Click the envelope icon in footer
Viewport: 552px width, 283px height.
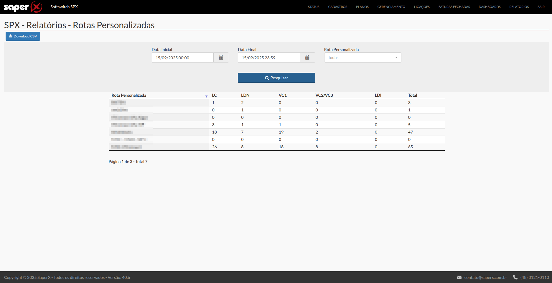[459, 277]
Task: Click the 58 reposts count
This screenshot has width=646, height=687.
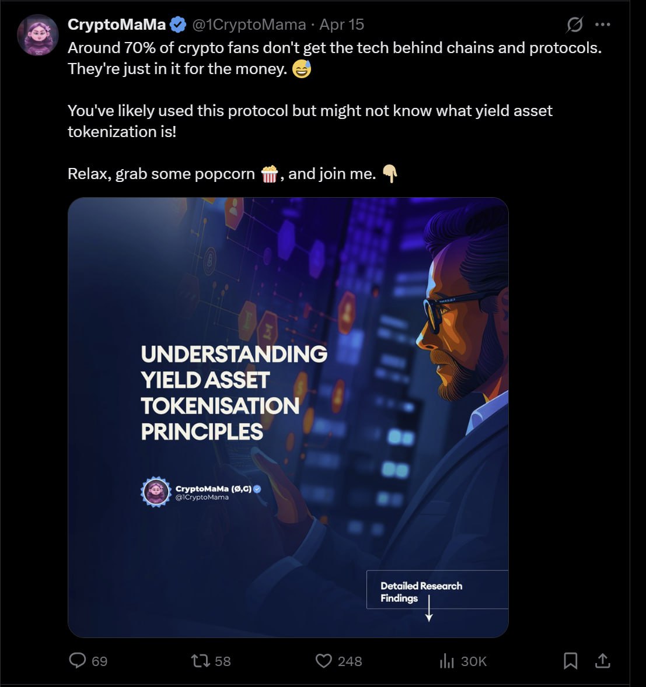Action: [222, 661]
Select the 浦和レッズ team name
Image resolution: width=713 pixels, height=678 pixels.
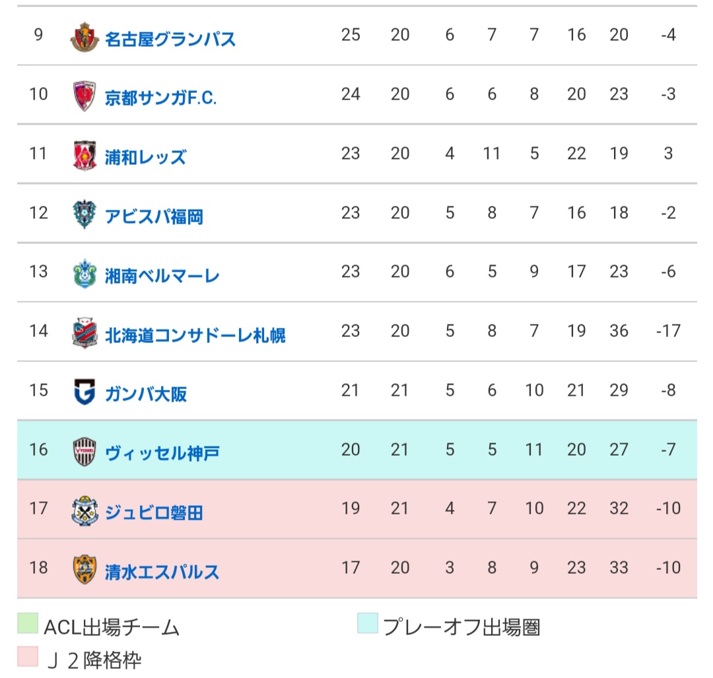[x=145, y=157]
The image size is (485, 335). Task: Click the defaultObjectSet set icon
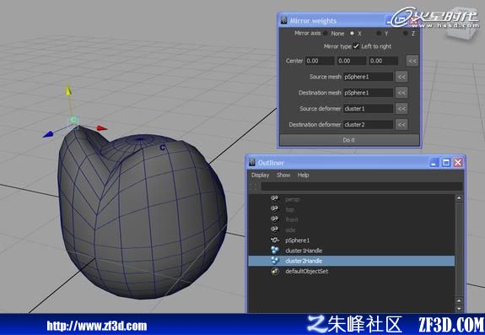tap(275, 271)
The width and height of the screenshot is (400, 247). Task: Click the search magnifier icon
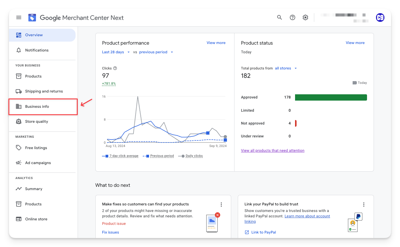pos(279,18)
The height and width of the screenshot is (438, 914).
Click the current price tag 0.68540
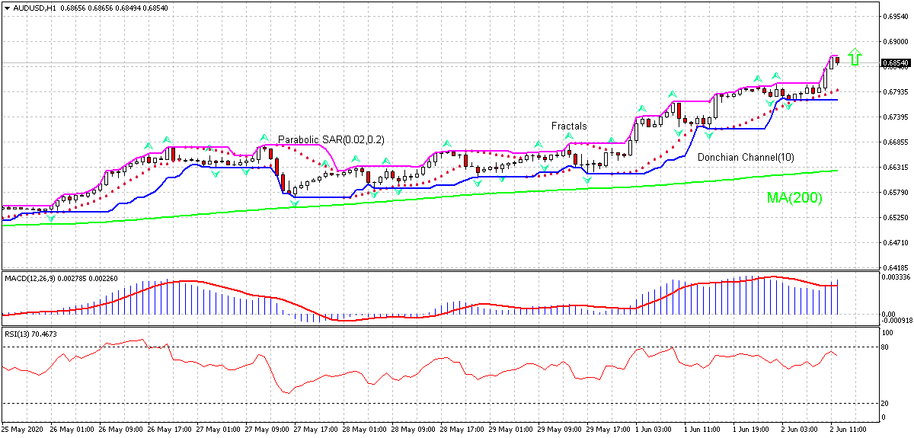tap(893, 63)
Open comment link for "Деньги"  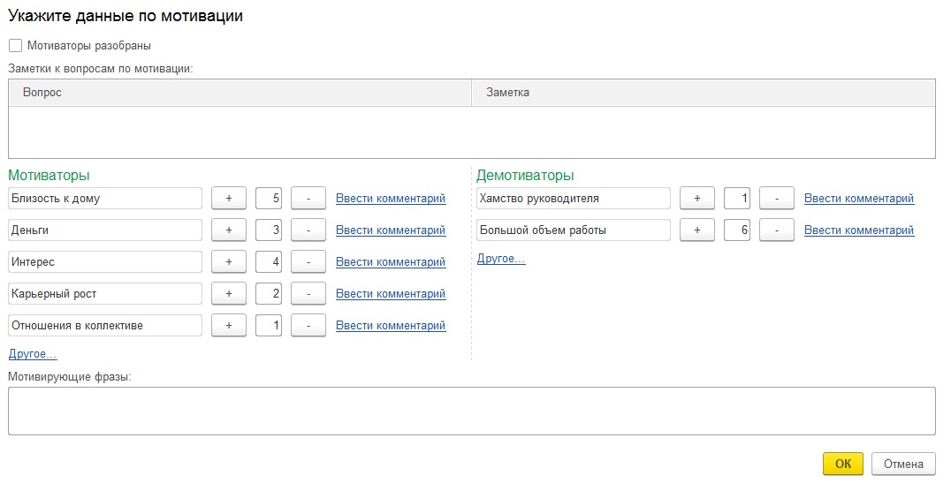[391, 230]

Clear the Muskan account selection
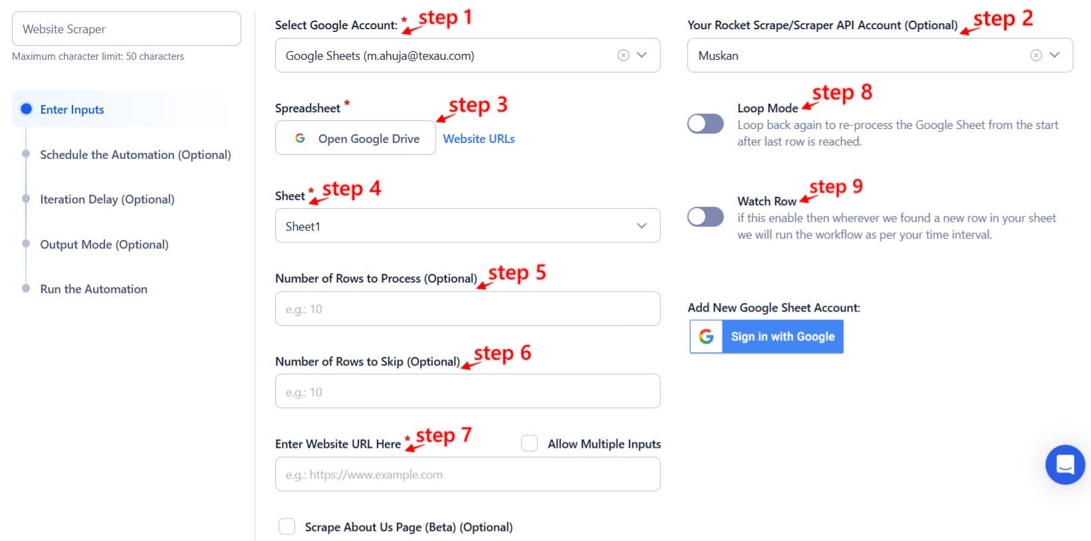(1034, 55)
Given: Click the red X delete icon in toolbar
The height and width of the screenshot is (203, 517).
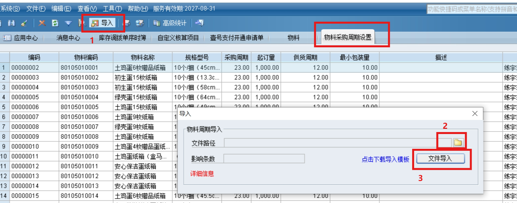Looking at the screenshot, I should (42, 23).
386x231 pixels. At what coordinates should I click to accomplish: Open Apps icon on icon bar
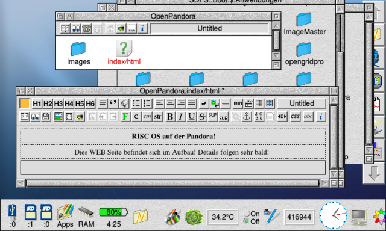(65, 216)
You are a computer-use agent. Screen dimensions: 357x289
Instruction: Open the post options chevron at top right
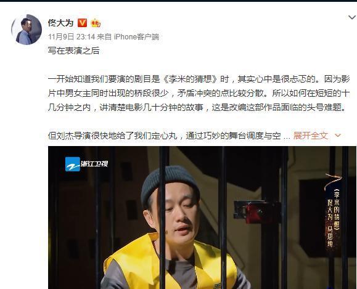[x=352, y=17]
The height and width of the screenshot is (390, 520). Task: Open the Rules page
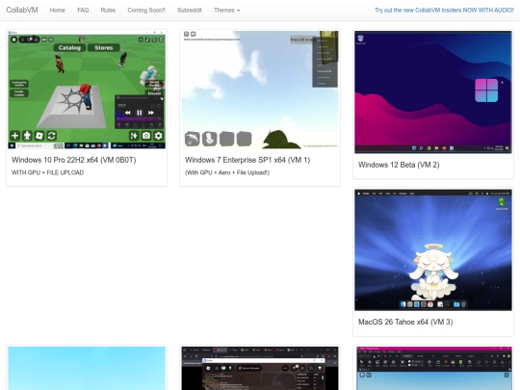coord(108,10)
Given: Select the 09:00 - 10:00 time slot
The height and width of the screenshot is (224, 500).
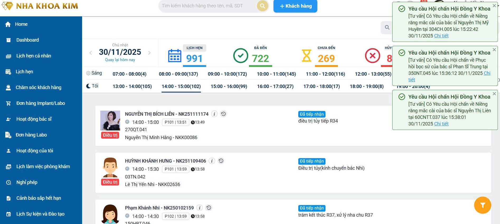Looking at the screenshot, I should [227, 74].
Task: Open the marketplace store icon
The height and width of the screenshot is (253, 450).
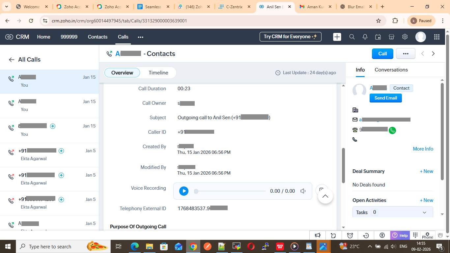Action: (x=391, y=37)
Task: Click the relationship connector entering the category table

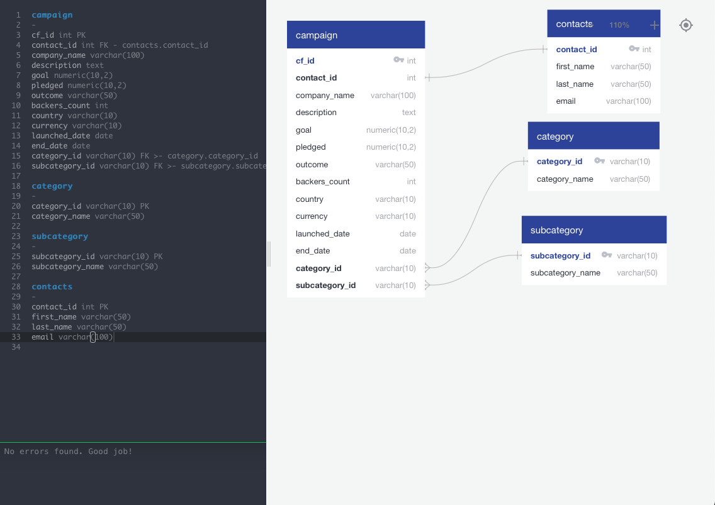Action: point(525,161)
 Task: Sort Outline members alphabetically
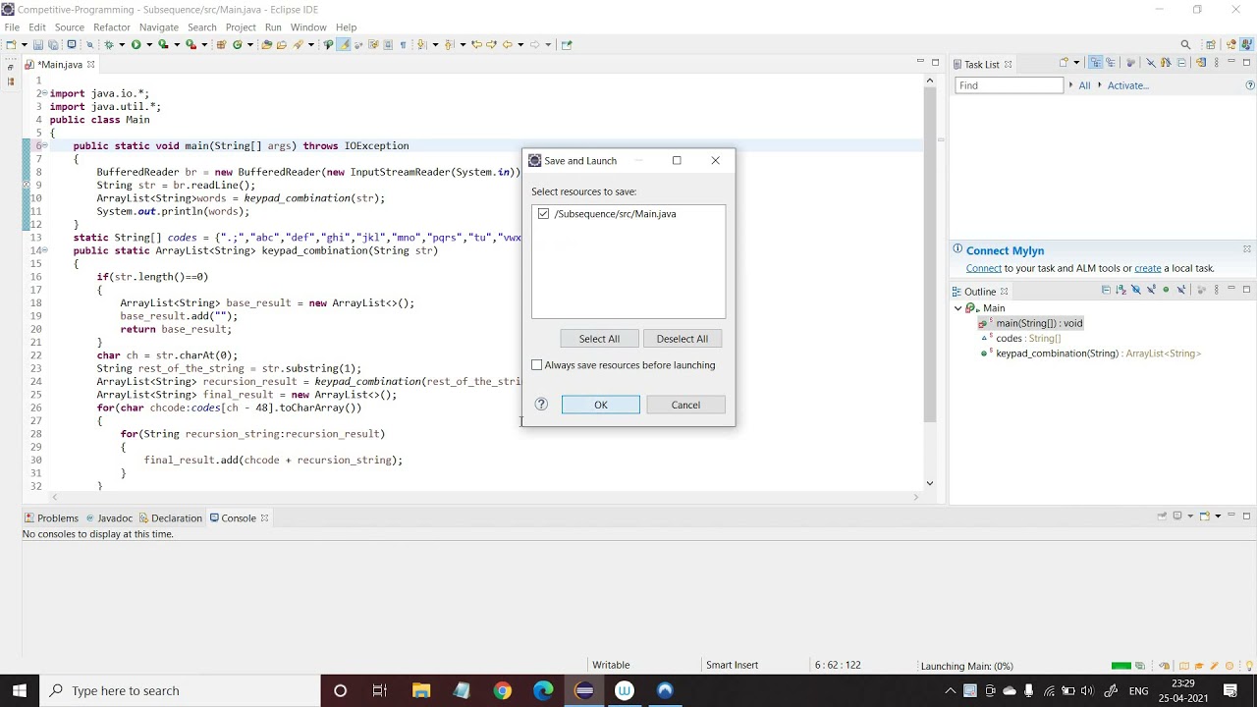pos(1120,291)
........
- EXERCISE PROMPT -
Which lines in the listing above hold the word "Given"? Show each of them.

- TASK RESULT -
Given: Click the red X delete icon in toolbar
Given: Select the 09:00 - 10:00 time slot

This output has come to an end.